Une précision que tu voudrais apporter avant de conclure ? 

C’est marrant parce que quand j’ai fait mon tour du monde, j’avais rencontré au total 130 personnes et à chaque fois je leur posais la même question, à quoi ressemble votre vie idéale parce que vraiment ça m’intéressait et même d’un point de vue personnel. Et beaucoup me répondaient, ce que je ne comprenais pas au début, moi je n’ai pas de vie idéale. Alors j’avais deux types de réponses, la première c’est je n’ai pas de vie idéale et en général c’était plutôt des académiciens puisque ce que vous disaient ces personnes c’est que d’avoir une vie idéale, c’est d’imposer une forme de normativité et c’est presque anti urbain parce que c’est ce qu’on voyait, l’urbain c’est complexe, incomplet, évoluant, surprenant et j’avoue que je les rejoins assez sur ce sujet de dire que moi ça me va d’avoir quand même une vision non définie mais plutôt quelques orientations. Et vous avez d’autres personnes et je trouve ça aussi quand même très beau, très poétique, qui partageaient des villes avec lesquelles ils ont une relation intime et donc ils allaient me dire par exemple c’est Amsterdam, c’est New York, c’est Paris mais en fait à chaque fois c’était pas pour des raisons économiques ou technologiques c’est parce que dans cette ville, il y avait un vécu, il y avait une habitabilité et finalement ça rejoint ce qu’on disait tout à l’heure en disant que les plus belles villes, la meilleure manière d’habiter le monde c’est encore et toujours de s’inscrire dans ce qu’ont fait nos prédécesseurs et les générations passées. 

 

Pour approfondir ses connaissances en Data & IA, un livre, un article, une vidéo, un site à nous recommander ? 

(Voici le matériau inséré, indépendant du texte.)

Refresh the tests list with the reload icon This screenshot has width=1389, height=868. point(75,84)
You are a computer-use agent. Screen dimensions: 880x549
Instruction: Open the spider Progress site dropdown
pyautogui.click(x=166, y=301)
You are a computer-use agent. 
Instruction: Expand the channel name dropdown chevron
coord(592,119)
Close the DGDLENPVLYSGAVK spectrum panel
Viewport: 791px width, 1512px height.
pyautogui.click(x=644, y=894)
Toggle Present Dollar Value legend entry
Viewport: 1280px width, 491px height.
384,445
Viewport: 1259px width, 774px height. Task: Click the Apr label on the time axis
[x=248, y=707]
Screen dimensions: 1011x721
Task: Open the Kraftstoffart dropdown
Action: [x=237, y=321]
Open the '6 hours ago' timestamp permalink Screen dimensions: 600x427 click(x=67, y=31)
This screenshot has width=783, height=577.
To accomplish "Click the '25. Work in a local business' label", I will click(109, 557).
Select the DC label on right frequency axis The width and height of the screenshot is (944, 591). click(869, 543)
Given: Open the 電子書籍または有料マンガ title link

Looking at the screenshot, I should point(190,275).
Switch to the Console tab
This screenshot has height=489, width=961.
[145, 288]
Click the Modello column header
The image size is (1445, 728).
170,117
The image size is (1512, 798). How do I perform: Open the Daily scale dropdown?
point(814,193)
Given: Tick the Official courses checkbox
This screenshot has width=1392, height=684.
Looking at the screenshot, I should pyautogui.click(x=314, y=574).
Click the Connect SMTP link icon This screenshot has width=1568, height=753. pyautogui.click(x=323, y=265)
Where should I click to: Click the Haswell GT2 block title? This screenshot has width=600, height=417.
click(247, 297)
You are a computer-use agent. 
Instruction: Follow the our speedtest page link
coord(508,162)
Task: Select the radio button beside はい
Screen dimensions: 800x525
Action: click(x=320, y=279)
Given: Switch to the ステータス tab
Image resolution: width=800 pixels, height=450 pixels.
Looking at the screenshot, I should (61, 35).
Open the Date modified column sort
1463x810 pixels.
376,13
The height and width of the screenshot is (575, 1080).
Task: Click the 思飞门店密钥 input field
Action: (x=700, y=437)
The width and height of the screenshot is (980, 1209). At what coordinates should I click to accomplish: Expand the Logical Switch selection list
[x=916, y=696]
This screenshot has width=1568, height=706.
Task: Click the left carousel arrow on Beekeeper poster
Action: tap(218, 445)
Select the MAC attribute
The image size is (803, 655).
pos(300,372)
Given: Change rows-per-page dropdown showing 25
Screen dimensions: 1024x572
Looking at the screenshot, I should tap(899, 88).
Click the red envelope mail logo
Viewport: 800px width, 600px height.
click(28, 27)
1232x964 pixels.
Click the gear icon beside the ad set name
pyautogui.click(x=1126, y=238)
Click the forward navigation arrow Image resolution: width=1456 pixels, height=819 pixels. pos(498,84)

Alors un livre qui est vraiment génial, qui en plus a été écrit par un philosophe français ça s’appelle Durer de Pierre Caye et ce que dit en fait Pierre Caye dans Durer c’est qu’on a un système productif, on le sait qui ne fonctionne pas, qui est destructeur et à partir de là Pierre Caye plutôt que de proposer une révolution totale, ce qui souvent quand même peut paraître idéaliste, va avoir une vision à la fois pragmatique et en même temps un peu idéaliste en disant ok on a cette existant, on a ce système capitaliste qui grosso modo repose un peu sur trois facteurs : le capital, le travail et la technologie, comment est-ce qu’on reconvertit, comment est-ce qu’on transforme légalement, technologiquement, économiquement ces trois facteurs. Et c’est ça que propose Pierre Caye dans ce livre, rapidement sans vous spoiler parce que je trouve ça génial, il vous dit plutôt que d’avoir des capitaux et de fonctionner dans une logique de flux, il faudrait avoir des patrimoines et en fait ça oblige derrière une construction comptable même de l’entreprise et juridique de la société totalement différente puisque vous valorisez vos stocks donc encore une fois ça revient sur ce qu’on disait tout à l’heure sur l’existant, plutôt que d’avoir de la technologie, Pierre Caye avec son background, son histoire, propose de parler d’architecture en disant que la technique doit nous aider à habiter le monde. Et donc c’est ça que fait l’architecture, elle dilate le temps et l’espace, elle nous permet de trouver une forme de niche dans laquelle on se sent bien et plutôt que d’avoir le travail et ce que je trouve très beau, très poétique qui parle de maintenance, en disant qu’on gagnerait tous à prendre plus soin des choses et du vivant. 

Hubert, merci beaucoup. 

Merci à toi Caroline. 

J’espère que cet épisode vous a plu, on se retrouve très bientôt pour un nouvel épisode de The Bridge.